Research Exposes Organizations' Struggles to Cope with Incident Response Demands

By CIOReview | Wednesday, March 16, 2016

PALO ALTO, CA: In an attempt to assess the current practices and challenges in Incident Response (IR) processes, enterprise security company Phantom conducted a research in collaboration with Enterprise Strategy Group (ESG), surveying 125 IT and cybersecurity professionals. The research revealed that 74 percent of companies ignore security alerts, as they cannot cope with the overwhelming volume of IR demands. Furthermore, respondents were asked about their future strategic plans intended to improve the efficacy and efficiency of IR activities while exploring the need for security automation and orchestration in organizations.

Based on the data collected, the research found that 92 percent of respondents consider difference in skill levels among the employees as a major factor in handling incident responses. 67 percent of organizations believe, IR is significantly more difficult than it was two years ago while 69 percent claimed IR could be managed effectively through automation and orchestration. Then again, a vast majority (80%) of organizations intends to increase spending on incident response over the next two years by intensifying IR training, hiring personnel, and creating a dedicated SOC/CERT.

“Organizations are constantly trying to balance their resources when it comes to identifying and remediating today’s sophisticated attacks,” said Jon Oltsik, Principal Analyst, Enterprise Strategy Group. “As more and more organizations realize the significance of effective incident response, we are seeing an increase in budgets with the intention to adopt more automated solutions. The market is becoming ripe for solutions that not only make it easier for security teams to do their jobs, but also enhance current security investments through strategic automation and orchestration.”

However, in order to help organizations tackle their security challenges, Phantom has come up with a solution that addresses everything from preventative protection and incident response, to regeneration of the environment. Phantom orchestrates key stages of security operations from prevention to triage and resolution. Additionally, Phantom “Playbooks” simplifies complex workflows, thereby enabling organizations to perform security operations within a matter of seconds.

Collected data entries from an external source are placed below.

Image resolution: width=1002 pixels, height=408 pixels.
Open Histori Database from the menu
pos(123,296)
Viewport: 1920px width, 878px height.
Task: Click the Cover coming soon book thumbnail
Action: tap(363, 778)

“It has become very clear that security risks are only going to increase, and in order to stay ahead of the threat curve, companies can no longer rely on manual processes. At Phantom we strive to give our customers the automation and orchestration necessary to enable them to get the most out of their security investments and make it much easier to address pertinent incidents,” added Oliver Friedrichs, Co-founder & CEO, Phantom.